The WC's own reenactments of Officer Baker's encounter with Oswald indicated that it occurred no more than 75 seconds after the shots were fired. There is no way Oswald could have done everything the Commission said he did and still have made it to the lunchroom in time to be seen by Baker and without being seen by Truly."

Today we are told that Lee could not have made it down those stairs and across that hall and into that room, door closed even in 90 seconds. Some dishonest "time trials" have been made with athletes who ran down simulated stairway lengths (but not even built the same way)--which have been criticized elsewhere for their rigged results.  But even those rigged trial runs could not get around the startling testimony we now have from Victoria Adams--"The girl on the stairs":

"On November 22, 1963, a young Victoria Elizabeth Adams stood behind a fourth-floor window of the Texas School Book Depository in Dallas. She watched as John Kennedy was murdered in the streets below. Then, with a co-worker in tow, she ran down the back stairs of the building in order to get outside and determine what had happened.
At that precise moment, her life changed forever.

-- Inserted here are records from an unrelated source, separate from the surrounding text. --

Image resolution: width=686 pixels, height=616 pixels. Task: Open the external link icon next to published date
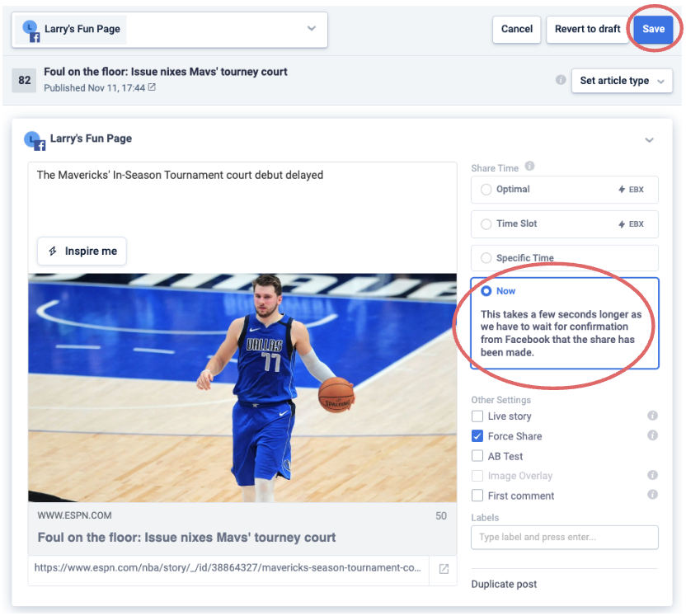[x=152, y=87]
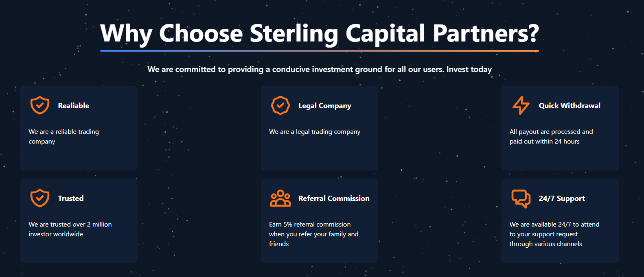The width and height of the screenshot is (644, 277).
Task: Click the 5% referral commission description
Action: [x=313, y=234]
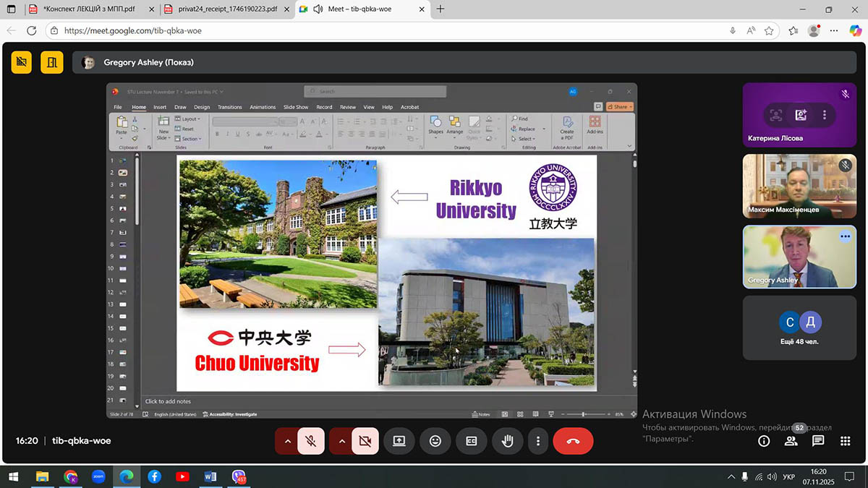Click the present screen icon
868x488 pixels.
tap(399, 441)
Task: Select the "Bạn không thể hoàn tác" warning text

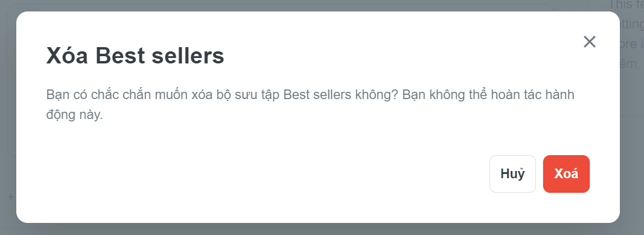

Unbeknownst to her but certainly in the forefront of the government's thinking was the fact that if Miss Adams was telling the truth, then she had descended those stairs at the same time Lee Oswald would have been on them as he made his escape from the sixth floor sniper's nest."
Yet Miss Adams saw no one.
And even though the stairs were old, wooden, and very creaky under any weight, she heard no one on them.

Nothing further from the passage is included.